Nahaufnahmen von Augen sind derzeit sehr beliebt, und viele Kunden wünschen sie sich für ein Fotoshooting. Solche Bilder einzufangen, ist jedoch keineswegs selbstverständlich. Auch wenn viele Hunde die Nähe ihrer Besitzer lieben, bedeutet das nicht zwangsläufig, dass sie sich dabei wohlfühlen, „Auge in Auge“ mit ihnen zu stehen.
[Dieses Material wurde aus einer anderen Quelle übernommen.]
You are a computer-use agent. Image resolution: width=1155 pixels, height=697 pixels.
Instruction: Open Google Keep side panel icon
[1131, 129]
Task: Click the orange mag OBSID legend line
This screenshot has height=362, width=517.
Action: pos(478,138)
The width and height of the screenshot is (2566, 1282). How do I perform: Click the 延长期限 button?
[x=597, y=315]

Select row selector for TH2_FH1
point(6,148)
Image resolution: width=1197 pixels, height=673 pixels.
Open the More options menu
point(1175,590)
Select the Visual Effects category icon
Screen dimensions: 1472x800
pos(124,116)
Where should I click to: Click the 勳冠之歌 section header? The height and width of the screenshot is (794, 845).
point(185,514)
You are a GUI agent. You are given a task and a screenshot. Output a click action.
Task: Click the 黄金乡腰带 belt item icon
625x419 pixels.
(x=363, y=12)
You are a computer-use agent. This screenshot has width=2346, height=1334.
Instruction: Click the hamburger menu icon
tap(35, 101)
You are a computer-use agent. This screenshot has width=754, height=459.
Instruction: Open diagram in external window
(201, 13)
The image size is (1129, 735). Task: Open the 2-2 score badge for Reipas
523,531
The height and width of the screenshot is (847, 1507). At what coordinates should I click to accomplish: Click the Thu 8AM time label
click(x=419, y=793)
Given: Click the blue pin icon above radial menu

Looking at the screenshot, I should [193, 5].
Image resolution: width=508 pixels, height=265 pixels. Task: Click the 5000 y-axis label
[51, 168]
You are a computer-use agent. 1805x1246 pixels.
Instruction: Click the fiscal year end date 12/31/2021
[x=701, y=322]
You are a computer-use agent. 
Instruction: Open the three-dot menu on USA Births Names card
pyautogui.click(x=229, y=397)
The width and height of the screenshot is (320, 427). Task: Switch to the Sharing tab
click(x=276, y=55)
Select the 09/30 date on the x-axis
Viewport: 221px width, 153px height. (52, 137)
Deshalb bitte ich meine Kunden meist darum, dies vorab zu Hause und auch draußen (!) zu üben. Auf diese Weise ist der Hund zum Zeitpunkt des Shootings bereits etwas an diese Situation gewöhnt, und es zeigt sich meist recht schnell, ob sie sich umsetzen lässt. Denkt daran: nur weil euer Hund zuhause die absolute Kuschelmaus ist, heißt das nicht, dass er außerhalb dieses geschützten Raums auch so viel Nähe zulassen will. Seid also nicht zu enttäuscht, wenn es nicht klappt.